Consider what happened in one economically troubled country in North Africa. As a result of the discontinuation of food subsidies, the price of bread doubled overnight. In protest, angry mobs rampaged through the streets smashing shop windows and attacking banks and post offices. Unrest spread throughout the country, and a state of emergency was declared. When, in an effort to quell the riots, security forces opened fire on the crowds, 120 people were reportedly killed and many more injured.
That the food supply can be a problem even in economically stable countries is shown by what happened in Britain in September 2000. Protesters against high fuel prices blockaded oil refinery exits, preventing deliveries from leaving them. Within days, gas stations ran dry, cars and trucks had no fuel, and the food-distribution system ground to a halt. Across the country, stores and supermarkets, which usually depend on “just-in-time” delivery schedules, had empty shelves.
There are various problems related to food distribution in the developing world. For a number of reasons—including drought, economic crises, civil unrest, and war—“inefficiencies and service breakdowns do occur with great frequency,” states Feeding the Cities, published by the Food and Agriculture Organization of the United Nations (FAO). “When they occur, even though the effects may be localized or temporary, it is the poor who suffer.”

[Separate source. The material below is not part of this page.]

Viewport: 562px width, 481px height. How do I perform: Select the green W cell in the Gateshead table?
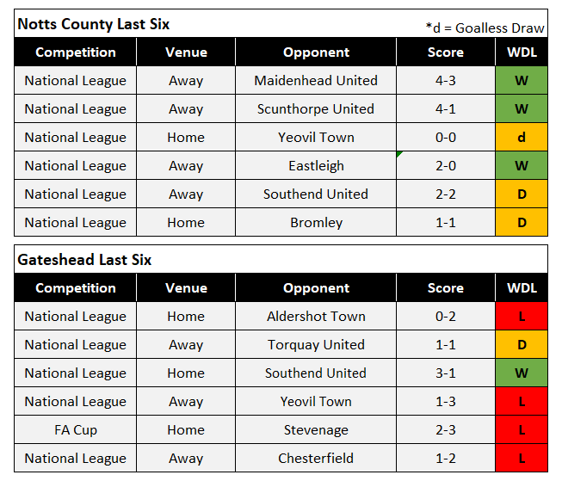tap(522, 373)
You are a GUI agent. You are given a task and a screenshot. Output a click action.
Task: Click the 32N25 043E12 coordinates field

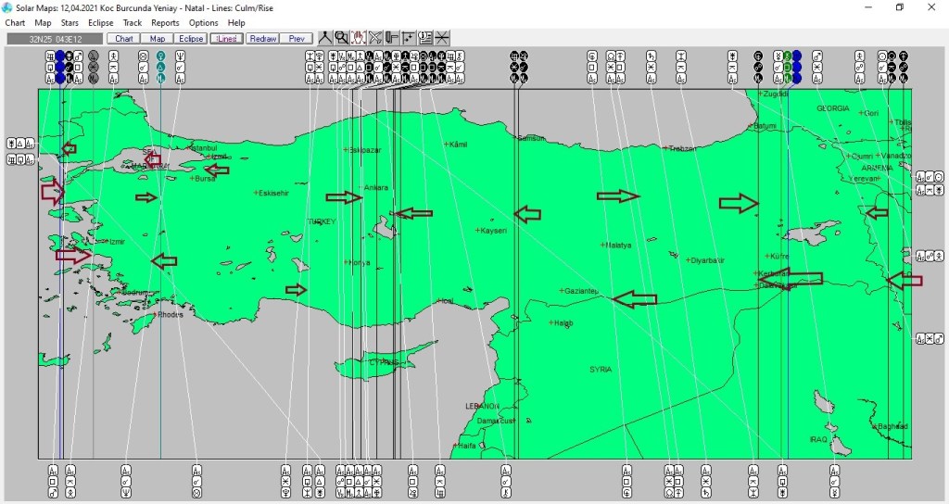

Analysts believe that rapid urban growth will present “enormous challenges” to food suppliers and distributors. It is estimated that by the year 2007, over half the world’s population will live in cities. According to FAO, “supplying [city dwellers] with safe and affordable food will strain the food supply and distribution chain to the breaking point.”
Getting food into your shopping basket and onto your table is a matter of utmost concern. So just how secure is the food-supply system? Why are experts worried that it is being stretched to the limit? And will there ever be a time when no one will have to worry about where his next meal is coming from?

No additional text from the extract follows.